Siirtli babadan gözyaşları içinde acı çağrı!

Terörden en fazla etkilenen şehirlerin başında gelen Siirt'in sokaklarında tarifsiz bir heyecan ve umut var. Halk son atılan adımlar ile şehirlerinin üzerine çöken kara bulutların dağılacağını ve güneşli günleri çok yakında göreceklerine inanıyor...

GİRİŞ 28.03.2013 09:37 GÜNCELLEME 28.03.2013 15:35
Bu Habere 31 Yorum Yapılmış

Kenan Biter ve Remziye Karakuş'un haberi

Haber 7'nin, barış süreciyle ilgili halkın nabzını tutmak için gittiği Güneydoğu'da dördüncü ve son durağı Siirt  oldu. Kendisinden ayrılıp il olan ilçeleri Batman ve Şırnak'ın arasında sıkışmış ve onlardan her anlamda  geri kalmış olan Siirt, mollalara, şeyhlere ve ünlü din alimlerine ev sahipliği yapmış ve onları bağrına basmış...

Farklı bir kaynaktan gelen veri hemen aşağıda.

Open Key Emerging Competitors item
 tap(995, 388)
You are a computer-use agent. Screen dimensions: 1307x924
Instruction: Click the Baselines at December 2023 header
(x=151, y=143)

Nüfusun çoğunluğunu Arapların oluşturduğu Siirt'te, Kürtler ve çok az da olsa diğer etnik gruplardan da insanlar var. Bu insanların etnik kökenleri farklı olsa da yaşadıkları olumsuzluklar, sıkıntılar, acılar hep aynı: Terör, kan ve gözyaşı....

Siirt terörden en çok zarar gören illerden bir tanesi. Terör mağduriyetinin yaşanmadığı neredeyse tek bir ev bile yok! Kimi  evinden barkından olmuş, kimi de çocuklarını,  sevdiklerini, dostlarını kaybetmiş... Sokaklarda insanların yüzünde yaşanan acının, kederin, ızdırabın izlerini net bir şekilde görmek mümkün.

Haber7.com, Siirt'te işadamları, STK Başkanları, kanaat önderleri ve sokaktaki halka İmralı görüşmeleri sonrası atılan adımları ve çözüm sürecini sordu.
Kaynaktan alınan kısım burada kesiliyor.